** start of Excerpt to read **

RAS-1977 — Page 146

RASHKB Journal 皇家亞洲學會香港分會學刊 All AI Reviewed

CHEUNG CHOW – LONG ISLAND

W. J. HINTON, M.A.*

The island we are to describe is not the Long Island of New York society but another Long Island altogether, in the latitude of Havannah, and in the South China Sea called Dumb-bell Island in Hongkong, it is Cheung Chow to some eight thousand souls, three thousand ashore and five thousand afloat, who live there, or thereabouts on the fishing grounds. The little community is small enough to be understood by sympathetic observer, and interesting enough to merit description in some detail. So in the hope that some better qualified observer will be provoked to come forward and take up the tale, we will attempt a description.

As to geography: the place lies in that archipelago which stretches across the mouth of the Canton River between Hongkong and the four hundred year old settlement of Macao. The River boats which ply between those towns pass by it disdainfully, or perhaps the police fear that if they touched there the problem of smuggling, already formidable would become altogether unmanageable. For they seem to be inveterate smugglers, these Cheung Chow fishermen like fishermen elsewhere.

** end of Excerpt to read **
** start of Information provided **

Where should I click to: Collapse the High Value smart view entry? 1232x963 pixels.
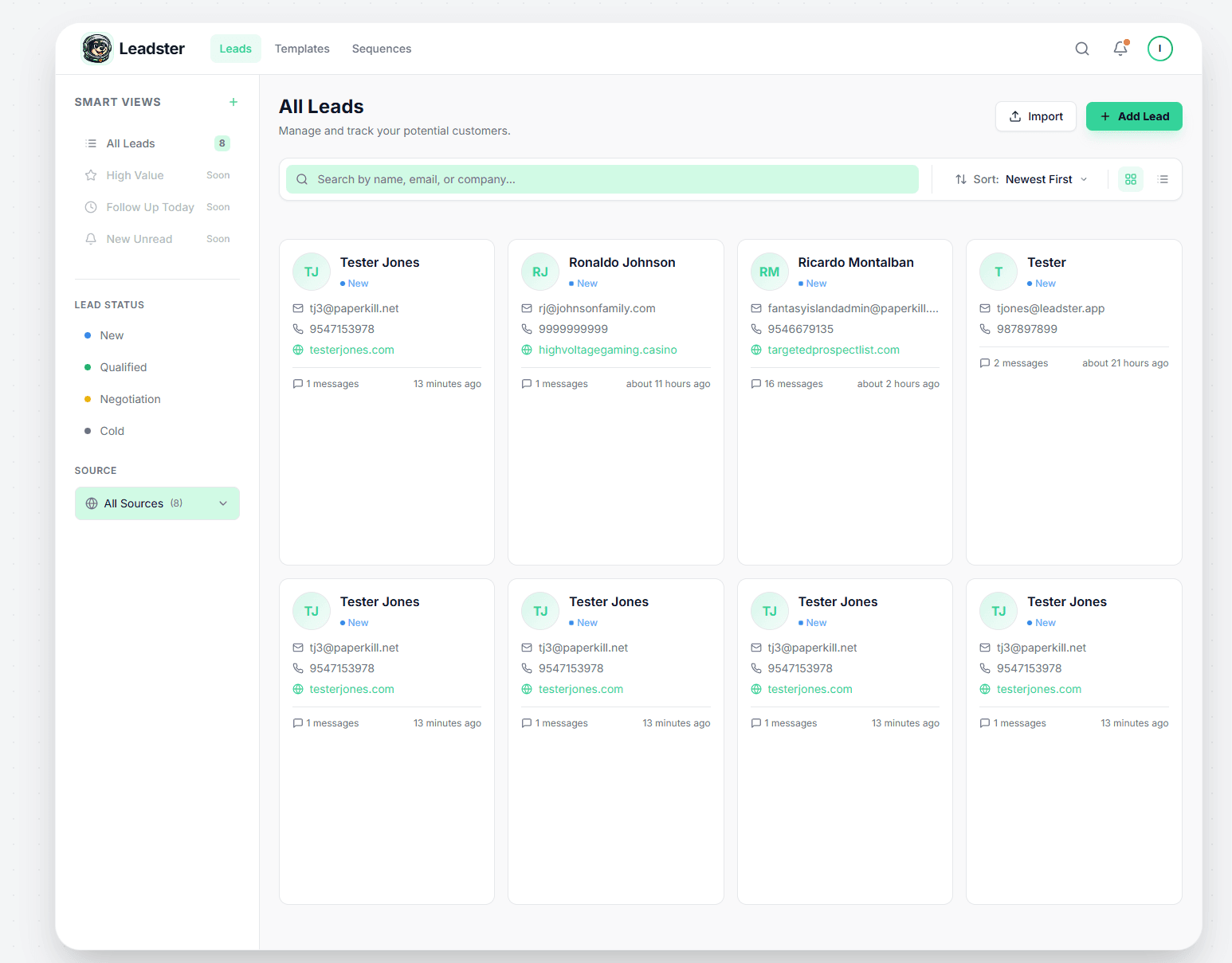(135, 174)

** end of Information provided **

What you will do —
A. Based on the Cheung Chow article, do these statements agree with it? Answer yes or no for each, quoting the words of the article that decide it.
(i) In Hongkong the island is known as Dumb-bell Island.
(ii) More of the island's people live ashore than afloat.
(iii) The River boats that run between Hongkong and Macao stop at the island.
B. Put this sentence from the Cheung Chow article into Spanish: "As to geography: the place lies in that archipelago which stretches across the mouth of the Canton River between Hongkong and the four hundred year old settlement of Macao."
C. Go on with the Cheung Chow article, picking up after its final sentence.

Answers for this exercise —
A.
(i) Yes: "called Dumb-bell Island in Hongkong"
(ii) No: "three thousand ashore and five thousand afloat"
(iii) No: "pass by it disdainfully"

B. En cuanto a la geografía: el lugar se encuentra en el archipiélago que se extiende a lo largo de la desembocadura del río Cantón, entre Hongkong y el asentamiento de Macao, de cuatrocientos años de antigüedad.

C.
Cheung Chow is quite close to Hongkong, about one hour's steaming by launch, and on clear days the sails of its anchored junks are visible over the low spit of sand which forms the handle of the "dumb-bell" from Cheung Chow and Hongkong is a glorious sight, by day a long line of high ridges above which the clouds tower and at night a dim mass on which the mountain roads prick out white festoons and necklaces of light, still and shining above the winking beacon of Green Island.

Across that dozen miles of sea a small ferryboat like a slow shuttle carries a slender thread of communication six times in the day. The Police can talk by wireless with their waiting launches in Hongkong, and for the unhurried there are the junks and sampans.

This article is reprinted from the Hongkong University Journal of Law and Commerce, Vol. II, April 1929, No. 1. It was brought to the Editor's attention by Dr. Peter Wesley-Smith.

* The author served the University of Hong Kong first as Registrar 1912-13, then as Professor of Economics and thrice as Dean of the Faculty of Arts, until his resignation to take up a post in England in 1929 ---- Ed.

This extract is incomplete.